Computer screens are about to go dark in North Korea.
That’s if Chancellor Philip Hammond is true to the promise – or threat – he made when launching the UK’s National Cyber Security Strategy last October.
“We will not only defend ourselves in cyberspace; we will strike back in kind when we are attacked,” said Hammond as he outlined Britain’s need for a digital deterrent and “offensive cyber capabilities”.
Skip forward to last week and US intelligence sources linked a global ransomware attack in May – which paralysed parts of the NHS – to North Korea’s spy agency, the Reconnaissance General Bureau (RGB).
We may never know if Hammond’s threat of retaliatory cyber-strikes saw computer systems locked in North Korean hospitals, electricity substations powered-down in Pyongyang, or the country’s trains brought to a halt by failing signals.
But the threat to Britain’s infrastructure from cyber-warfare was described as “Tier One” in the Government’s 2015 Strategic Defence Review – apparently, as significant a threat as posed by terrorism or military conflict.

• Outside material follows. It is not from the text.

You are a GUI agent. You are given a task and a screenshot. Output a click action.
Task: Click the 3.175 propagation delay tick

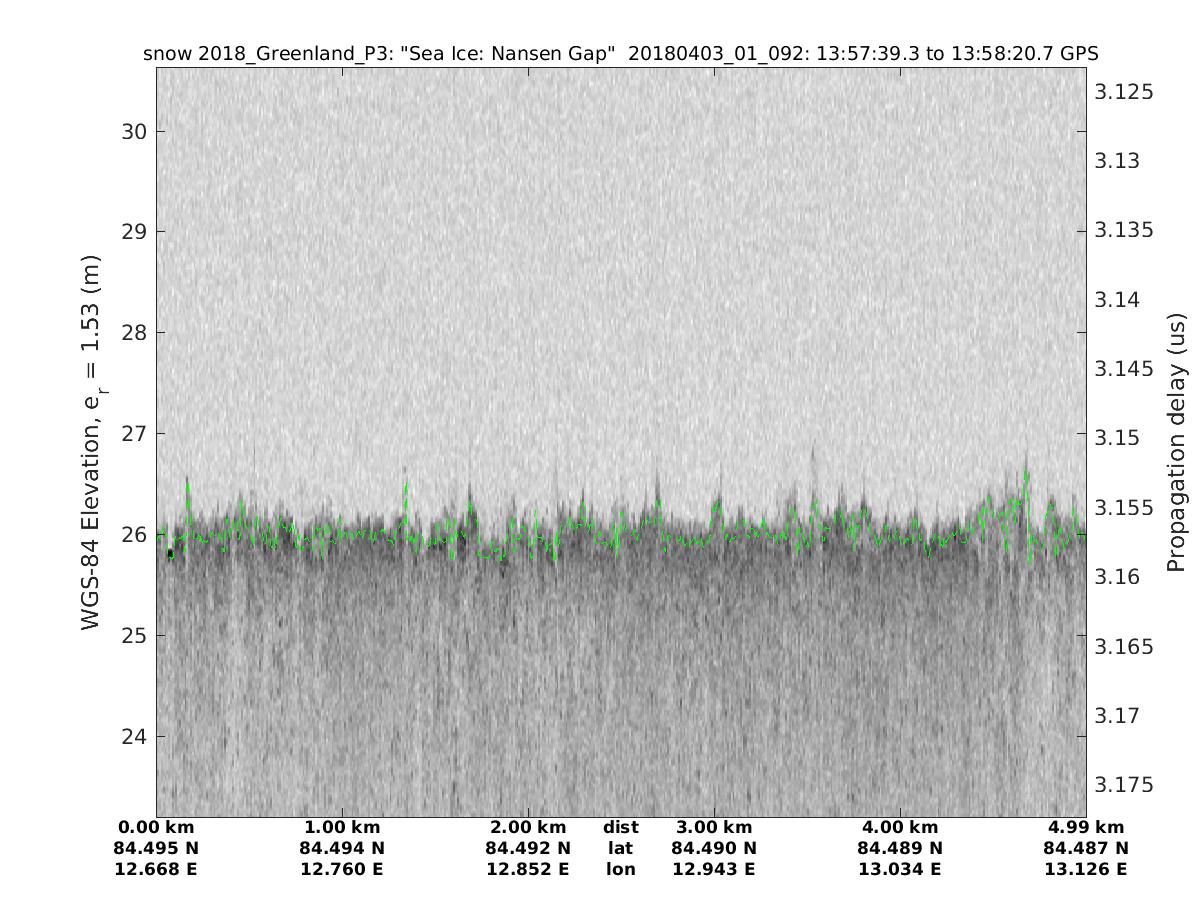click(1124, 785)
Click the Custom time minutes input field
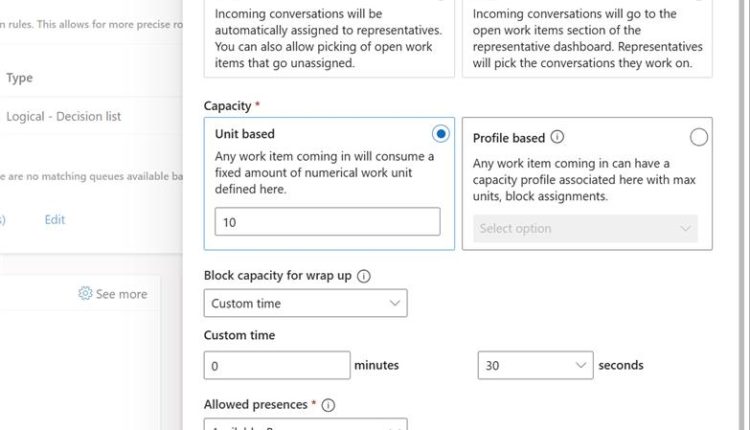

The WannaCry attack was just one skirmish in ongoing cyber battles where “mutually-assured disruption” is the deterrent weapon of choice of nation states.
According to one leading academic in cyber security, Britain’s traditional strength in signals intelligence – from Bletchley Park to GCHQ and now the National Cyber Security Centre – means the UK is relatively well-prepared to defend or wage cyber-war compared to other European countries.
“But with one million variants of malware being created every day, you only need one of those to get through your defences,” said Professor Alan Woodward of the University of Surrey’s Department of Computer Science.
What the WannaCry attack underlined is that however strong national protocols and defences may be, weaker nodes in a distributed network, such as legacy IT systems in individual hospitals or doctors’ surgeries, will be vulnerable to attack.
To update and upgrade is a national imperative.
But where the private sector owns and operates part of the national infrastructure – from transport to the utilities – the government and security services can influence but not manage investment in IT systems and cyber defences.
The larger canvas painted by Professor Woodward is a complex landscape of different actors with varied motives and tactics.
Cyber-warfare is taking more subtle forms than direct efforts to shut down national infrastructure.
The cascade of revelations from Edward Snowden described US and UK involvement in mass surveillance programmes and 21st century international espionage, such as American security services eavesdropping on Angela Merkel’s mobile phone conversations and messages.
Allegations of Russian interference in elections in the US and France – even the UK’s Brexit referendum – through either hacking or the seeding and dissemination of bogus information illustrate how cyber war is being waged through attempts to influence national events.
And why switch off a rival nation’s critical systems if you can quietly degrade them – make them that little bit more inefficient or prone to breakdown – to cause ongoing economic damage? Alternatively, why not steal commercial or industrial secrets or hack banks and the financial markets to boost your country’s exchequer?
Cold War 2.0 has its proxy wars and mercenaries too; warfare waged by hackers offering “crime-as-a-service” to the highest bidder. NSA sources told the Washington Post they believe hackers known as the Lazarus Group designed the WannaCry attack for the North Korean government.
The second strand of UK action after the WannaCry disruption to the NHS will be what Hammond described as reducing the “cost and reduce the reward of cyber criminality – ensuring we can track, apprehend and prosecute those who commit cyber-crimes”. Arrest and prosecution in a British court of an international hacking syndicate may be ambitious; preventing them converting their Bitcoins to other currency is a more likely avenue of attack.
According to Professor Woodward the next phase of cyber-warfare will exploit the emerging internet of things where previously inert devices and appliances are connected and become both smart and hackable all at once.
From consumer electronics to new types of industrial control systems, the most urgent questions are who builds them, and where do they source their components?
Is malware present from the start; are devices being built with sufficiently high security?
Ironically, it seems the threat is compounded either by outdated security in old systems or questionable security in emerging new tech.
All sounds a bit paranoid? Ask the NHS patients whose appointments were cancelled last month because of keyboard warriors in North Korea.